* _WHAT YOU WILL DO_: Stop after the line containing "Viewport: 868px width, 453px height.": print each line exactly from the first line of the listing up to that point.

* _DATA FOR PROCESSING_:
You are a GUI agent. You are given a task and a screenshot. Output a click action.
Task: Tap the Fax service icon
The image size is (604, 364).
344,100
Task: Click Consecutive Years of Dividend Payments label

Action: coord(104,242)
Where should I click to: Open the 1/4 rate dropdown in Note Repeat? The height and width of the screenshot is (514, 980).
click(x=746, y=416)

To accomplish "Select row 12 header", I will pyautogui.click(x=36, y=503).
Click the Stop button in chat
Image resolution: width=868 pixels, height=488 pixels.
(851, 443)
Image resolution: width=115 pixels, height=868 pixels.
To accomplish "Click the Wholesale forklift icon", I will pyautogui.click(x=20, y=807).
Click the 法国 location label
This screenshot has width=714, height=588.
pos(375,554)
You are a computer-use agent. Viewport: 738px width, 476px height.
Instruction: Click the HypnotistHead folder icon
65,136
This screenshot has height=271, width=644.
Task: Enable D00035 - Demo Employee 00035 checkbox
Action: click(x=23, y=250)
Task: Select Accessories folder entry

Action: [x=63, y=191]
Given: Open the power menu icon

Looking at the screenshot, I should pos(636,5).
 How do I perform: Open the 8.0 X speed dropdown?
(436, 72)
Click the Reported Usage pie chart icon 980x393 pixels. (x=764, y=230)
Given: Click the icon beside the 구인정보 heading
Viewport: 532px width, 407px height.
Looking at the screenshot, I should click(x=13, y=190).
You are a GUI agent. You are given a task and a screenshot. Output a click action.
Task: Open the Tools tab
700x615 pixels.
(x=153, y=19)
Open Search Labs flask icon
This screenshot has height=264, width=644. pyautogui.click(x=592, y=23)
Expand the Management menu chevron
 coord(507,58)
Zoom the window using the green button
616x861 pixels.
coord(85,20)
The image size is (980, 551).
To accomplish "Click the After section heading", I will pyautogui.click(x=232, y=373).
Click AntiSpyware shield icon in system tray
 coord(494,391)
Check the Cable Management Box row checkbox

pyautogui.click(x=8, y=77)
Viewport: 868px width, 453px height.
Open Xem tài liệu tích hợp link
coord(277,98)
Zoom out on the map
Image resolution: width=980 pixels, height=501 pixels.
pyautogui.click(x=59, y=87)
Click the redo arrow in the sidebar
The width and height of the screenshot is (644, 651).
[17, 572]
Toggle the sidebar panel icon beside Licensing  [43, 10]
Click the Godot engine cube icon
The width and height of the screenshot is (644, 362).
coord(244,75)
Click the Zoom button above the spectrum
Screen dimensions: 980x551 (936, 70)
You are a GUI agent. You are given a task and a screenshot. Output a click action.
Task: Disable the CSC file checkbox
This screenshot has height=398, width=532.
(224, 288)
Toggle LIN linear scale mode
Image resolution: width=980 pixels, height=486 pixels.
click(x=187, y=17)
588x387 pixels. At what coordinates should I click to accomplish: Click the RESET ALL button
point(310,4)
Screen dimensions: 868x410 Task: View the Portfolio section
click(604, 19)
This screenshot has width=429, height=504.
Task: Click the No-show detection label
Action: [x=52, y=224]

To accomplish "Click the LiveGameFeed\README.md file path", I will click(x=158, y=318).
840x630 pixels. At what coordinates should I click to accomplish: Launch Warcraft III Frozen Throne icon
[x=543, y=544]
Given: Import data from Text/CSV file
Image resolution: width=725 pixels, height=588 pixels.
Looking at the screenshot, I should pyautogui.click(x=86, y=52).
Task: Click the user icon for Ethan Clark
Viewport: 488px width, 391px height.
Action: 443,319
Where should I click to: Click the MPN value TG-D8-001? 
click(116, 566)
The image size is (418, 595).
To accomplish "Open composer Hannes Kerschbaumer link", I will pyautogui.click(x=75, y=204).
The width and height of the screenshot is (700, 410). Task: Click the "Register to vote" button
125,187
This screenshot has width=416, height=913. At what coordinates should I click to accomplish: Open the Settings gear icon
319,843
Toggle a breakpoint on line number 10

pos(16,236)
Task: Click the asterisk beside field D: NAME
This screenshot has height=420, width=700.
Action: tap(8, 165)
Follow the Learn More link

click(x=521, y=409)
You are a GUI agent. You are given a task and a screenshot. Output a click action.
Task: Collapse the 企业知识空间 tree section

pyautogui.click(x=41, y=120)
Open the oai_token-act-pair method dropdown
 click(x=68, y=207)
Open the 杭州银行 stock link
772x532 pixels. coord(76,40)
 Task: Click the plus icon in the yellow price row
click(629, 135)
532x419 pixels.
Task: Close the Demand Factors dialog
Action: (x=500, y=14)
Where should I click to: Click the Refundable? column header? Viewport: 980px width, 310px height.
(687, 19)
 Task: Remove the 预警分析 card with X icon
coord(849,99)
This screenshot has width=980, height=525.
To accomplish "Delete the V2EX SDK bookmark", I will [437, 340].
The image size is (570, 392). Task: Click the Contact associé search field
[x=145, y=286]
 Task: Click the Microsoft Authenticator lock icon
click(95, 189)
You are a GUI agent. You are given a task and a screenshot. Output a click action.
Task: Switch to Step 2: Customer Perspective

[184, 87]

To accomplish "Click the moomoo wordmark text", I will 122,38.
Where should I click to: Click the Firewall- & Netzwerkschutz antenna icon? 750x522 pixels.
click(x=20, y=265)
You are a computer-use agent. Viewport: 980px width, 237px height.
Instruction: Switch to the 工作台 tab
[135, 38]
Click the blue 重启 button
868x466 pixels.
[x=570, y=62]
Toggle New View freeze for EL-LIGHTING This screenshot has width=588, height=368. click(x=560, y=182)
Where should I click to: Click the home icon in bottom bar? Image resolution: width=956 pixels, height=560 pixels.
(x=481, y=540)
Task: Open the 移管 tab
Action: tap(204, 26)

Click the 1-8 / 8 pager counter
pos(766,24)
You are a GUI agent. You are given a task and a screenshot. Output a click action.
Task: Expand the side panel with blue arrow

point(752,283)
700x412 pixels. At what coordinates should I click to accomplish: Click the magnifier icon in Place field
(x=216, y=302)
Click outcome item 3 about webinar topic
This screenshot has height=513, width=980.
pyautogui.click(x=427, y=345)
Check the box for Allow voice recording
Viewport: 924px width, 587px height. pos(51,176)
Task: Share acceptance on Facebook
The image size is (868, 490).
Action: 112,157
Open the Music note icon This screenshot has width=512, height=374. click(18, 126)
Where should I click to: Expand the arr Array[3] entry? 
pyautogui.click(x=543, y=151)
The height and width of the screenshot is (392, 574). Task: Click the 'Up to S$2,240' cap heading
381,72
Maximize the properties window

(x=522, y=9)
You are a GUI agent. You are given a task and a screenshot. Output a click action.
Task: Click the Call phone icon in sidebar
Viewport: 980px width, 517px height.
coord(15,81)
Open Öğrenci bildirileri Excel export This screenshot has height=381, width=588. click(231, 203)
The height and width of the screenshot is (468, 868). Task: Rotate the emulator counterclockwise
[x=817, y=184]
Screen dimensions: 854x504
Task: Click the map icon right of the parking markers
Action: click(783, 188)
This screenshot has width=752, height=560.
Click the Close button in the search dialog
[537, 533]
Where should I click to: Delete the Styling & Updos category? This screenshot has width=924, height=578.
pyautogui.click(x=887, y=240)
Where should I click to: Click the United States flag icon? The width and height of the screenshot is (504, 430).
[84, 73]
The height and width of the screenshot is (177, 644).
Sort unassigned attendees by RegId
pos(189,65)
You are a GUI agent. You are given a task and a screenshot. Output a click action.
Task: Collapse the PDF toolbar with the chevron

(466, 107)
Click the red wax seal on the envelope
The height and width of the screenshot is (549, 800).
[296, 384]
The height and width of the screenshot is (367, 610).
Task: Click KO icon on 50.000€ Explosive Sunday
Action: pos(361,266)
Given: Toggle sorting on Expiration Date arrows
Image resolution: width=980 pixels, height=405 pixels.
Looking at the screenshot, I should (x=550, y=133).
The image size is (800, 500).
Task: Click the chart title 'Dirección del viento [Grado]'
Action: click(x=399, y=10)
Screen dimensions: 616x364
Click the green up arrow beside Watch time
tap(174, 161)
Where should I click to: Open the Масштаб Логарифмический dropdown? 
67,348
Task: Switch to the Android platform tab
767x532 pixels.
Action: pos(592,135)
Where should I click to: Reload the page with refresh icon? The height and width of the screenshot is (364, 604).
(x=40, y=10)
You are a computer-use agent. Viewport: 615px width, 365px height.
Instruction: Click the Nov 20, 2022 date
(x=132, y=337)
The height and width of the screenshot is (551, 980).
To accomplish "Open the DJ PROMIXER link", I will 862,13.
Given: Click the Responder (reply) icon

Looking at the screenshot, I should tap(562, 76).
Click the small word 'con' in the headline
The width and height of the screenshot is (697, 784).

* _SOLUTION FOR THIS EXERCISE_:
You are a GUI agent. You are given a task and a screenshot. Output a click action.
Task: Tap the Fax service icon
The image size is (604, 364).
344,100
Task: Click Consecutive Years of Dividend Payments label

Action: coord(104,242)
Where should I click to: Open the 1/4 rate dropdown in Note Repeat? The height and width of the screenshot is (514, 980).
click(x=746, y=416)

To accomplish "Select row 12 header", I will pyautogui.click(x=36, y=503).
Click the Stop button in chat
Image resolution: width=868 pixels, height=488 pixels.
(851, 443)
Image resolution: width=115 pixels, height=868 pixels.
To accomplish "Click the Wholesale forklift icon", I will pyautogui.click(x=20, y=807).
Click the 法国 location label
This screenshot has width=714, height=588.
pos(375,554)
You are a computer-use agent. Viewport: 738px width, 476px height.
Instruction: Click the HypnotistHead folder icon
65,136
This screenshot has height=271, width=644.
Task: Enable D00035 - Demo Employee 00035 checkbox
Action: click(x=23, y=250)
Task: Select Accessories folder entry

Action: [x=63, y=191]
Given: Open the power menu icon

Looking at the screenshot, I should pos(636,5).
 How do I perform: Open the 8.0 X speed dropdown?
(436, 72)
Click the Reported Usage pie chart icon 980x393 pixels. (x=764, y=230)
Given: Click the icon beside the 구인정보 heading
Viewport: 532px width, 407px height.
Looking at the screenshot, I should click(x=13, y=190).
You are a GUI agent. You are given a task and a screenshot. Output a click action.
Task: Open the Tools tab
700x615 pixels.
(x=153, y=19)
Open Search Labs flask icon
This screenshot has height=264, width=644. pyautogui.click(x=592, y=23)
Expand the Management menu chevron
 coord(507,58)
Zoom the window using the green button
616x861 pixels.
coord(85,20)
The image size is (980, 551).
To accomplish "Click the After section heading", I will pyautogui.click(x=232, y=373).
Click AntiSpyware shield icon in system tray
 coord(494,391)
Check the Cable Management Box row checkbox

pyautogui.click(x=8, y=77)
Viewport: 868px width, 453px height.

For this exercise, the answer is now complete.